> _Available data_:
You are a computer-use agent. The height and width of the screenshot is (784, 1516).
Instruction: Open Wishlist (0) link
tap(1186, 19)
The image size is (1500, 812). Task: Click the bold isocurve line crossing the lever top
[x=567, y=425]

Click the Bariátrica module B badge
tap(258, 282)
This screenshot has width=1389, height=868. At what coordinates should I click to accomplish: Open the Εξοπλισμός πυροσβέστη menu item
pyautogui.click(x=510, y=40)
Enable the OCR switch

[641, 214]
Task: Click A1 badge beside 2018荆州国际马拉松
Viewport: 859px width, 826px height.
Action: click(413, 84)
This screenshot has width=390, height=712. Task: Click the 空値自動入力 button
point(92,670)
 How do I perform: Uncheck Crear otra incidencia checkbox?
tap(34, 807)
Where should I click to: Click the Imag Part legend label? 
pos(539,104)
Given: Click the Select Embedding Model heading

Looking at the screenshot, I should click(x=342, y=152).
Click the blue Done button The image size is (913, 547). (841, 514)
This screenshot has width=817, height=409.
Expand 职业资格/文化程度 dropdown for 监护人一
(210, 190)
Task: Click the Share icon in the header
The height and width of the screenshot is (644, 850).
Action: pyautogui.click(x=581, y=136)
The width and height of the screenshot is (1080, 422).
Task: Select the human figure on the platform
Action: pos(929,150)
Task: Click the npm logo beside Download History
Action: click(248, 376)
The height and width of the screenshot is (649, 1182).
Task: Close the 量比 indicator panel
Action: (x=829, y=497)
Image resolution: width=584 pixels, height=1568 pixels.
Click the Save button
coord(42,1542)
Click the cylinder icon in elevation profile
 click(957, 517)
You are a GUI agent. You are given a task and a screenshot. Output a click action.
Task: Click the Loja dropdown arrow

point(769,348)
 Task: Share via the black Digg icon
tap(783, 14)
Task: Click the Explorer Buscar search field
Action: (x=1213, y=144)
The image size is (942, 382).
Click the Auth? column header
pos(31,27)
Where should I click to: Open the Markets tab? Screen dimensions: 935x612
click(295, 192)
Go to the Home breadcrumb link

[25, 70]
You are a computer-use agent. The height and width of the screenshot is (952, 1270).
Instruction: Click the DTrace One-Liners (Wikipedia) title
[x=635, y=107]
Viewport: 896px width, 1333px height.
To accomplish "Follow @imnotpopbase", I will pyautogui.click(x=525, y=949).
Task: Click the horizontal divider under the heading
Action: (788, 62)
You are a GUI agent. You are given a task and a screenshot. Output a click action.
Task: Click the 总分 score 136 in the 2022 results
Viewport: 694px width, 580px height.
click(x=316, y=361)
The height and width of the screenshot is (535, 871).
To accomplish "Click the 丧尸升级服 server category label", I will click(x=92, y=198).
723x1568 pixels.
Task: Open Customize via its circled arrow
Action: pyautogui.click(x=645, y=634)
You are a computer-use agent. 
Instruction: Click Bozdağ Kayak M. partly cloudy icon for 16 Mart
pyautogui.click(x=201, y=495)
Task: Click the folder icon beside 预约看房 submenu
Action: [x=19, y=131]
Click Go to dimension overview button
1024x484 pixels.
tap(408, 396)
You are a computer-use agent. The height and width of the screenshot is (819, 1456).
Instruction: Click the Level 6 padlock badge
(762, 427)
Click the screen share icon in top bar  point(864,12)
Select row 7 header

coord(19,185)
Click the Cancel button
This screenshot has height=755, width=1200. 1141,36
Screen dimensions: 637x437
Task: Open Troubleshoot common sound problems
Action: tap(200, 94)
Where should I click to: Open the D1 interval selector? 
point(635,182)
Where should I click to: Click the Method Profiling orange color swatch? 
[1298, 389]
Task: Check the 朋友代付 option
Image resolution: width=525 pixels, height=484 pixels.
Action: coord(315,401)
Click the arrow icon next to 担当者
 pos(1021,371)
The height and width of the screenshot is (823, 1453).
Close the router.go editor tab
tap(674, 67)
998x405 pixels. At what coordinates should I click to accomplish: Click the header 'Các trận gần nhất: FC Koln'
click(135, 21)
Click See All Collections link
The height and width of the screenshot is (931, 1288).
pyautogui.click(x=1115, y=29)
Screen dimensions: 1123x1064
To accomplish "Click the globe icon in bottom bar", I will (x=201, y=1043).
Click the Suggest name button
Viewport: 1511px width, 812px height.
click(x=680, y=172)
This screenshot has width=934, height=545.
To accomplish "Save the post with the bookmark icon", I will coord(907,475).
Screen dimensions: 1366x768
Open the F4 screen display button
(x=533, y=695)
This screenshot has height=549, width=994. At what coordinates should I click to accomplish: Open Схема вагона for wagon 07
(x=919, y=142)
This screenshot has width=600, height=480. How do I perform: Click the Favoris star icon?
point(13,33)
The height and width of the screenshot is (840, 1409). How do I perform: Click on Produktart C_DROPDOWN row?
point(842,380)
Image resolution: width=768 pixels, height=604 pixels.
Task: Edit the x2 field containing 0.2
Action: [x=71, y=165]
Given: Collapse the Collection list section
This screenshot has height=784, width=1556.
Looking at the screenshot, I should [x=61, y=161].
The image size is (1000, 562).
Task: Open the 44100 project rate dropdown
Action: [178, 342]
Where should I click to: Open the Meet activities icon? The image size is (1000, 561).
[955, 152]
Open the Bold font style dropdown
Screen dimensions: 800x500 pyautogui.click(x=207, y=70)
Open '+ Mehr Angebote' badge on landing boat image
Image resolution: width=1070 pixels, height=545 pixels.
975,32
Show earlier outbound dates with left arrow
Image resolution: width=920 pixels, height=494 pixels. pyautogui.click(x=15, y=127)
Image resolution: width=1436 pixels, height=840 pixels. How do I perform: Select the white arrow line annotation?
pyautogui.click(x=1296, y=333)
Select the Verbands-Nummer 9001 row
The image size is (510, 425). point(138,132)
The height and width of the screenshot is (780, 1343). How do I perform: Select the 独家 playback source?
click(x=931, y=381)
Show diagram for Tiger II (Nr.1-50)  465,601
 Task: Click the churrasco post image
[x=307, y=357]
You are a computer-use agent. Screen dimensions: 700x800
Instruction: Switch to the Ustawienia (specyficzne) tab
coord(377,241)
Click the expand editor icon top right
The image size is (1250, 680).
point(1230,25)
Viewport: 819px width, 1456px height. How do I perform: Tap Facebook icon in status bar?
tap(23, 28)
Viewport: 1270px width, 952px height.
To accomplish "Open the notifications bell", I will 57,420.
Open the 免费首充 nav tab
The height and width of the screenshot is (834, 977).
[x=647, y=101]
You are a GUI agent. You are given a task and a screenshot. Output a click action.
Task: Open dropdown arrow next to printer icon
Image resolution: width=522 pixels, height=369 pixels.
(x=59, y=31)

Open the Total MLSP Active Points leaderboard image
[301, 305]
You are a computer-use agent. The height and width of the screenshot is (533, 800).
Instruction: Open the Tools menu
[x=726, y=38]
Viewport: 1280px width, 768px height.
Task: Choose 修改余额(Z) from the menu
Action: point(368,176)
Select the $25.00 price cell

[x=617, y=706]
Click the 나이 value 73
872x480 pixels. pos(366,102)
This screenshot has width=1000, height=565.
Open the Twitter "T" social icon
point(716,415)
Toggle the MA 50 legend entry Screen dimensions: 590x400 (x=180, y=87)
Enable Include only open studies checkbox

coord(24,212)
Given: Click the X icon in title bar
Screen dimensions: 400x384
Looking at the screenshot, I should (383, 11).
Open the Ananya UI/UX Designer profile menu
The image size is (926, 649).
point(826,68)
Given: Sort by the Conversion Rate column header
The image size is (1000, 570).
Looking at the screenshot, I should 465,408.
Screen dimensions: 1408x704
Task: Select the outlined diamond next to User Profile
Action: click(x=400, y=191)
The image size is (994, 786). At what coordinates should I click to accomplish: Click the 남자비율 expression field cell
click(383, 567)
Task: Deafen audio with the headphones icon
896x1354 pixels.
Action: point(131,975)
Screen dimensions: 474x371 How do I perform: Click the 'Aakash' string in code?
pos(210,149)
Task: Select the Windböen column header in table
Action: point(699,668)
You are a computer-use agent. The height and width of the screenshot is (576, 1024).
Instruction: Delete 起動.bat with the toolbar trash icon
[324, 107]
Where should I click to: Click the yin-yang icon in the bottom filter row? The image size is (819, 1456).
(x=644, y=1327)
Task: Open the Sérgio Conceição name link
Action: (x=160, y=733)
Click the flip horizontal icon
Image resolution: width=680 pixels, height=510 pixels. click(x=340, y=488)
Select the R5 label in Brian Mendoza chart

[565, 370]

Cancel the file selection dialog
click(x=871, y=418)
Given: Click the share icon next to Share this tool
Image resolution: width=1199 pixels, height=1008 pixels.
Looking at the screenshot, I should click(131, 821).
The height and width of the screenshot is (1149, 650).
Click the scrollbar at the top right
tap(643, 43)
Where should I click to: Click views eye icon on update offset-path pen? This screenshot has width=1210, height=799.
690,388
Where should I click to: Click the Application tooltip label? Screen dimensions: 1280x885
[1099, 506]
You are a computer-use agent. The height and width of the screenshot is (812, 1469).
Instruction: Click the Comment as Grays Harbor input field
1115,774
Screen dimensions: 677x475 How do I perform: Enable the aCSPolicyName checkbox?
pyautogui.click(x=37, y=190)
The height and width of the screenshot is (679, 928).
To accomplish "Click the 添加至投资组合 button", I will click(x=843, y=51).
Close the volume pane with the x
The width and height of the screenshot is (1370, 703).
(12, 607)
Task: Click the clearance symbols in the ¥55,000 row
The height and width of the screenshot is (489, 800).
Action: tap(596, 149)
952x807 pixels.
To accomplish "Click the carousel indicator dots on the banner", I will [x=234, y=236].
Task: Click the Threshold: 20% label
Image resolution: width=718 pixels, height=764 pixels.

> _Problem_: Go through the lines above and copy any that contain "agent".

> _Answer space_:
You are a computer-use agent. The height and width of the screenshot is (784, 1516).
You are a GUI agent. You are given a task and a screenshot. Output a click action.
You are a computer-use agent. The height and width of the screenshot is (952, 1270).
You are a GUI agent. You are given a task and a screenshot. Output a click action.
You are a computer-use agent. 
You are a computer-use agent. The height and width of the screenshot is (819, 1456).
You are a computer-use agent. Screen dimensions: 700x800
You are a GUI agent. You are given a task and a screenshot. Output a click action.
You are a computer-use agent. The height and width of the screenshot is (533, 800).
You are a computer-use agent. The height and width of the screenshot is (576, 1024).
You are a computer-use agent. The height and width of the screenshot is (812, 1469).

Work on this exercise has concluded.